Man lernt ja bekanntlich nie aus. Bislang dachte ich, dass entlang des Völkerrechts jeder souveräne Staat das Recht hat über seine außenpolitische Ausrichtung und Bündniszugehörigkeit frei zu entscheiden. Mindestens die westlichen Demokratien waren dieser Überzeugung. Doch wie so vieles, scheint sich auch das zu verändern.
Ein besonders gutes Beispiel ist zur Zeit das gebeutelte Weißrussland. Nach 26 Jahren Alleinherrschaft des Diktators Lukaschenko und einer mit nicht zu überbietender Dreistigkeit von ihm gefälschten Wahl hatte die Bevölkerung einfach genug. Zig Tausende überwanden ihre Angst und zogen mit der Forderung nach Rücktritts Lukaschenkos und neuen Wahlen durch die Straßen.
Aus Moskau konnte Lukaschenko nur Gutes vermelden. Putin habe ihm jede Unterstützung bei der Bekämpfung der vom Westen gesteuerten Unruhe zugesichert. Der Kreml machte unmissverständlich klar, dass er jeden Schritt des Landes in Richtung EU oder gar Nato nicht dulden werde. Da die Opposition mit drei mutigen, jungen Frauen an der Spitze klug ist, tauchten derartige Forderungen bei den Protesten gar nicht erst auf. Man konnte das Aufatmen in den Büros der EU- Regierungschefs regelrecht hören. Alles sollte jetzt friedlich im Dialog und mit der Wahrung der Interessen aller gelöst werden und somit auch im Sinne Moskaus. Ganz besonders im Berliner Kanzleramt ist man peinlich genau bemüht, hier eine rote Linie für sich selbst zu ziehen. Auf keinen Fall dürften die „Russischen Besorgnisse“ über eine weitere Ausdehnung der Nato und auch der EU auf die leichte Schulter genommen werden.

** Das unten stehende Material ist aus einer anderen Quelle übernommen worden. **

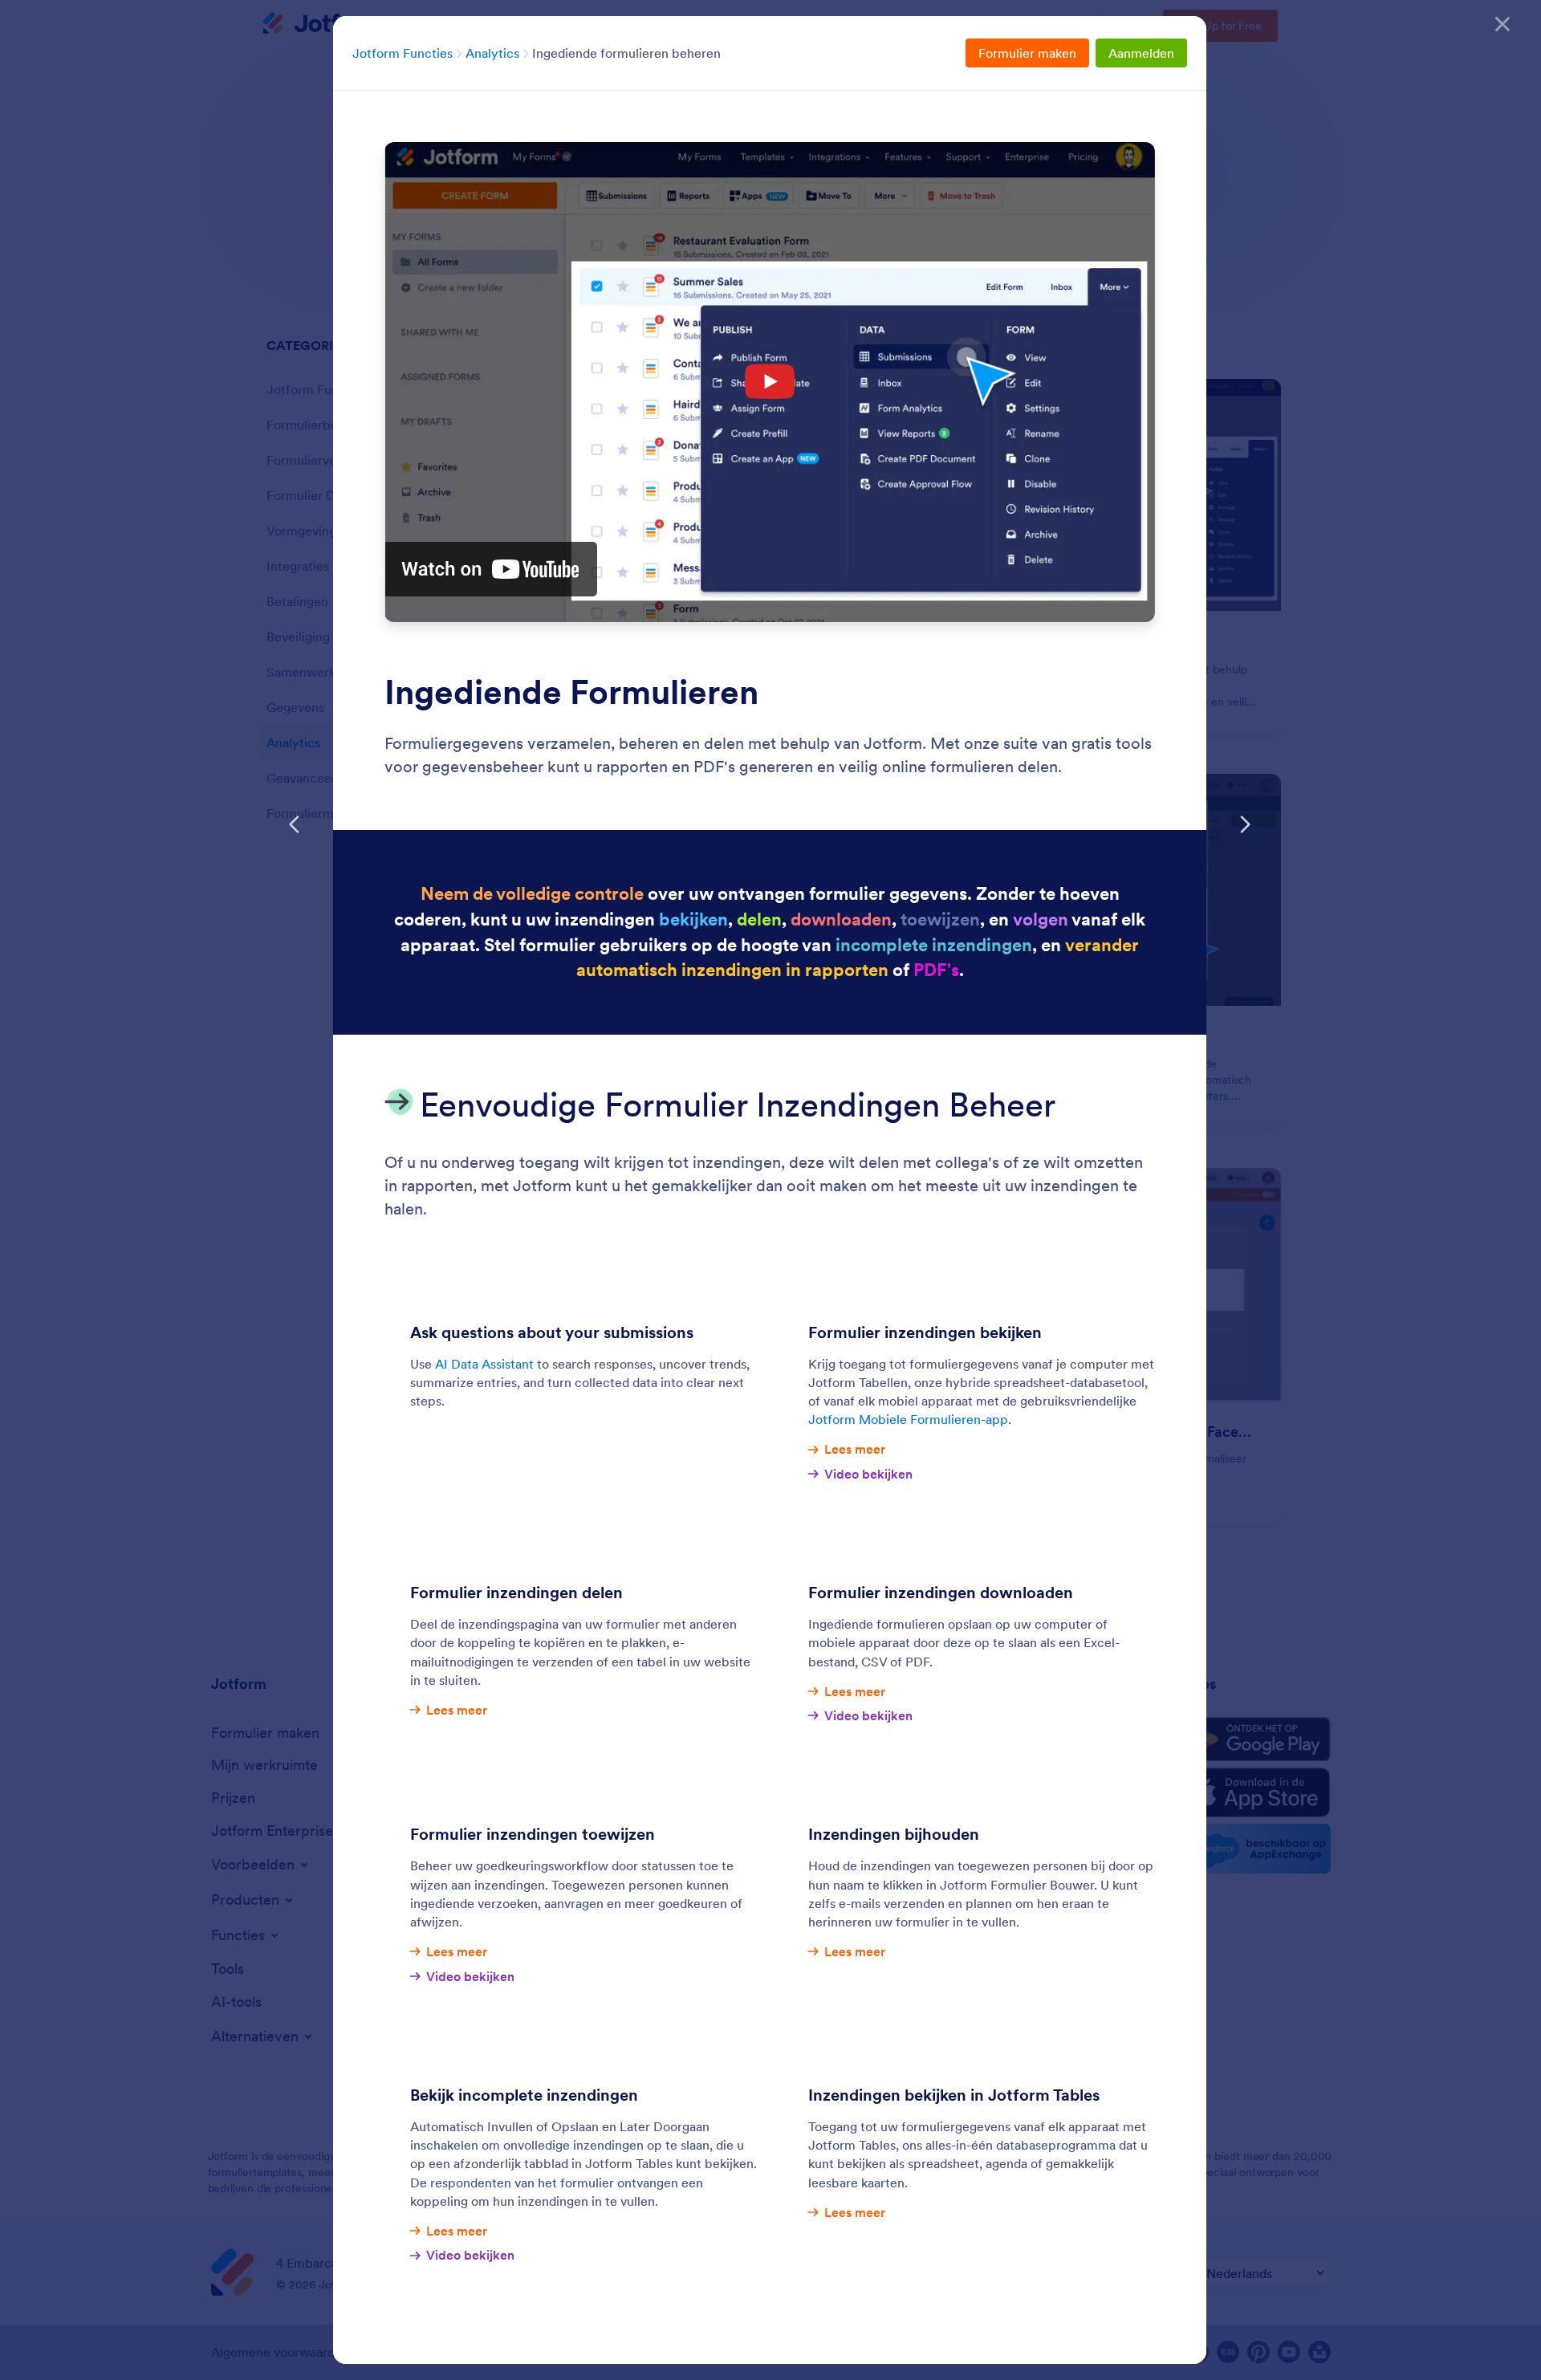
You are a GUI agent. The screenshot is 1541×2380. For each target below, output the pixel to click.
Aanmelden (1141, 53)
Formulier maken (1027, 53)
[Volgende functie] (1245, 824)
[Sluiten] (1502, 24)
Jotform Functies (402, 53)
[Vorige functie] (294, 824)
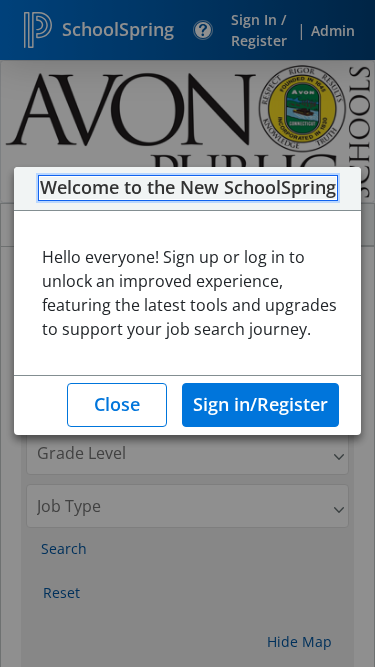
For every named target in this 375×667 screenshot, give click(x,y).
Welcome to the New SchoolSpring (188, 188)
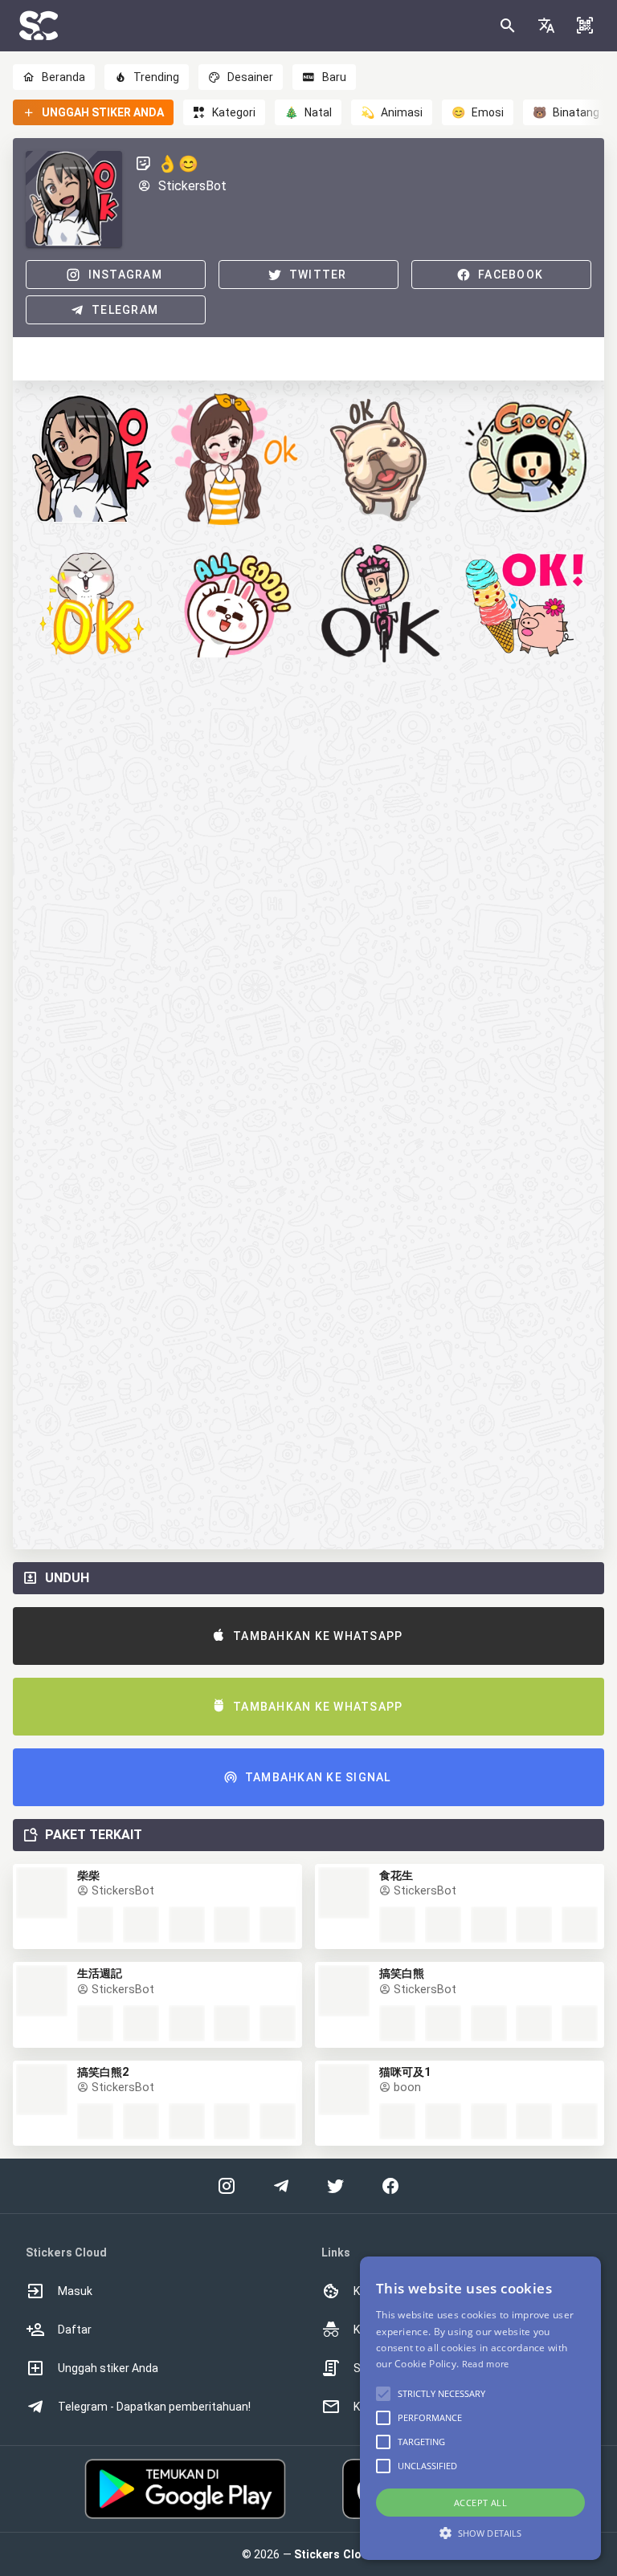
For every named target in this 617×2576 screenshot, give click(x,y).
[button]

Allen, die noch ein wenig von Europas Nachkriegsgeschichte im Kopf haben, dürfte dies bekannt vorkommen. Die damals von KP-Chef Breschnew aufgestellte Doktrin über die begrenzte Souveränität sozialistischer Nachbarstaaten, durch welche es Aufstände in der gesamten Tschechoslowakei gab wurden genau so im August 1968 durch Truppen des Warschauer Paktes gewaltsam Niedergeschlagen. Nach der Breschnew-Doktrin jetzt die Putin-Doktrin? Hieße dies dann auch, dass bei einem Wunsch der Bürger Weißrusslands nach Mitgliedschaft in der EU, russische Panzer ein weiteres Mal die Menschen zur „Vernunft“ bringen würden? Und müsste der Westen, mit Ausnahme der USA, Großbritanniens, der baltischen Republiken und Polens ein solches mit stiller Zustimmung des Friedenswillens hinnehmen?
Die sanfte Zurückhaltung der Deutschen Kanzlerin legt so etwas nahe.
Die Neue Zürcher Zeitung zitierte dieser Tage aus einer Erklärung der „Stiftung Wissenschaft und Politik“ in Berlin, die als Think-Tank in den Diensten der Bundesregierung steht: „In Bereichen wie der Energie Wirtschaft, wo komplexe Abhängigkeiten zwischen beiden Seiten bestehen, bringt die Politisierung der Wirtschaftsbeziehungen kaum abschätzbare Risiken mit sich.“ Sie bezog sich hierbei ausdrücklich auf das umstrittene Pipeline-Projekt Nord Stream 2 und die damit verbundene Energie-Abhängigkeit Deutschlands vom guten Willen der Russen. Besser hätte man es auch in Washington nicht kritisieren können. Man stelle sich vor, nach einem Wegfall des atomaren amerikanischen Schutzschirms für Deutschland, wofür viele sich aussprechen und was jetzt schon als ein Thema für den Bundestagswahlkampf des nächsten Jahres angesetzt ist, käme zur Energie-Abhängigkeit nun auch noch die Drohkulisse militärischer Überlegenheit hinzu. Die begrenzte Souveränität könnte dann plötzlich auch für Deutschland gelten.
Manchmal fragt man sich wirklich, ob die Zukunft Deutschlands in guten Händen ist.